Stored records
○ ○ ○ ○ ○ ○ ○

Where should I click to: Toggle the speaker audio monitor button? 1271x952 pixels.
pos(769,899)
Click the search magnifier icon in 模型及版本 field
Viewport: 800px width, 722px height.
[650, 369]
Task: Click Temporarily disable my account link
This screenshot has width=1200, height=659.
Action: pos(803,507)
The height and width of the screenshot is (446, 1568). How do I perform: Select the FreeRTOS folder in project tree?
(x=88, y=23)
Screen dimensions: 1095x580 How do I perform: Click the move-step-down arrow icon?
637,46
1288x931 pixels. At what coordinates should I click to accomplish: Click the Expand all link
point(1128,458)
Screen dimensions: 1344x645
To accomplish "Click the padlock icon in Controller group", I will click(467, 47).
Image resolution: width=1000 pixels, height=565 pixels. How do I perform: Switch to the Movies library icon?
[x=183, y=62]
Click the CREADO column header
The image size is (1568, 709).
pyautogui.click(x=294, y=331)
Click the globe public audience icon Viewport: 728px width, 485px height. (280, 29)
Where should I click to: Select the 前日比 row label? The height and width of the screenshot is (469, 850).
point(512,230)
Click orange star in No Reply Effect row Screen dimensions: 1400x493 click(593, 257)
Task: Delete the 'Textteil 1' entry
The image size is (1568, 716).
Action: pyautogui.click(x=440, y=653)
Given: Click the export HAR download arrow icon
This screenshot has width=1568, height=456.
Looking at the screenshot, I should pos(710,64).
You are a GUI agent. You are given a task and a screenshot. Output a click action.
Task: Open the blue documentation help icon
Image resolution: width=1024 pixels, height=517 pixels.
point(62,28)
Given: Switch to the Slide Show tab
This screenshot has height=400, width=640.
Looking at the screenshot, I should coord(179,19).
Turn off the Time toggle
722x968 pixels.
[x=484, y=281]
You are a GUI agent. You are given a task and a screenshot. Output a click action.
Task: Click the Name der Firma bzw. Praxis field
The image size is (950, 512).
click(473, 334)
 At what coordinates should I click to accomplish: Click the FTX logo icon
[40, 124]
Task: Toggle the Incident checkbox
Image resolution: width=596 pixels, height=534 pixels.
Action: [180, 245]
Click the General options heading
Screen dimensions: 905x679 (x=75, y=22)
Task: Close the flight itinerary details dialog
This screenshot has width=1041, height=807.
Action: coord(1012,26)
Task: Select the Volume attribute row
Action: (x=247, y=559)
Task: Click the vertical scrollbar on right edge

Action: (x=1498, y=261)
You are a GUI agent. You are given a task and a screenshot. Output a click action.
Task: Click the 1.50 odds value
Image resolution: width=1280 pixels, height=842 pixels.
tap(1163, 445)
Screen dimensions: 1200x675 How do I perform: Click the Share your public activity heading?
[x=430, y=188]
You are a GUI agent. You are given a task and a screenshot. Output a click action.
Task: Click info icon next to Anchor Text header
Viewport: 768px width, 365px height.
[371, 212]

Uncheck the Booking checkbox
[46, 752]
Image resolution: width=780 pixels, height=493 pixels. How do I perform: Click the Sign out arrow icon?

○ ○ ○ ○ ○ ○ ○

▶ Exercise instructions
Your answer must be the complete data, repeated word for word.

▶ Task response
Where should I click to: Toggle the speaker audio monitor button? 1271x952 pixels.
pos(769,899)
Click the search magnifier icon in 模型及版本 field
Viewport: 800px width, 722px height.
[650, 369]
Task: Click Temporarily disable my account link
This screenshot has width=1200, height=659.
Action: pos(803,507)
The height and width of the screenshot is (446, 1568). How do I perform: Select the FreeRTOS folder in project tree?
(x=88, y=23)
Screen dimensions: 1095x580 How do I perform: Click the move-step-down arrow icon?
637,46
1288x931 pixels. At what coordinates should I click to accomplish: Click the Expand all link
point(1128,458)
Screen dimensions: 1344x645
To accomplish "Click the padlock icon in Controller group", I will click(467, 47).
Image resolution: width=1000 pixels, height=565 pixels. How do I perform: Switch to the Movies library icon?
[x=183, y=62]
Click the CREADO column header
The image size is (1568, 709).
pyautogui.click(x=294, y=331)
Click the globe public audience icon Viewport: 728px width, 485px height. (280, 29)
Where should I click to: Select the 前日比 row label? The height and width of the screenshot is (469, 850).
point(512,230)
Click orange star in No Reply Effect row Screen dimensions: 1400x493 click(593, 257)
Task: Delete the 'Textteil 1' entry
The image size is (1568, 716).
Action: pyautogui.click(x=440, y=653)
Given: Click the export HAR download arrow icon
This screenshot has width=1568, height=456.
Looking at the screenshot, I should pos(710,64).
You are a GUI agent. You are given a task and a screenshot. Output a click action.
Task: Open the blue documentation help icon
Image resolution: width=1024 pixels, height=517 pixels.
point(62,28)
Given: Switch to the Slide Show tab
This screenshot has height=400, width=640.
Looking at the screenshot, I should coord(179,19).
Turn off the Time toggle
722x968 pixels.
[x=484, y=281]
You are a GUI agent. You are given a task and a screenshot. Output a click action.
Task: Click the Name der Firma bzw. Praxis field
The image size is (950, 512).
click(473, 334)
 At what coordinates should I click to accomplish: Click the FTX logo icon
[40, 124]
Task: Toggle the Incident checkbox
Image resolution: width=596 pixels, height=534 pixels.
Action: [180, 245]
Click the General options heading
Screen dimensions: 905x679 (x=75, y=22)
Task: Close the flight itinerary details dialog
This screenshot has width=1041, height=807.
Action: coord(1012,26)
Task: Select the Volume attribute row
Action: (x=247, y=559)
Task: Click the vertical scrollbar on right edge

Action: (x=1498, y=261)
You are a GUI agent. You are given a task and a screenshot. Output a click action.
Task: Click the 1.50 odds value
Image resolution: width=1280 pixels, height=842 pixels.
tap(1163, 445)
Screen dimensions: 1200x675 How do I perform: Click the Share your public activity heading?
[x=430, y=188]
You are a GUI agent. You are given a task and a screenshot. Output a click action.
Task: Click info icon next to Anchor Text header
Viewport: 768px width, 365px height.
[371, 212]

Uncheck the Booking checkbox
[46, 752]
Image resolution: width=780 pixels, height=493 pixels. How do I perform: Click the Sign out arrow icon?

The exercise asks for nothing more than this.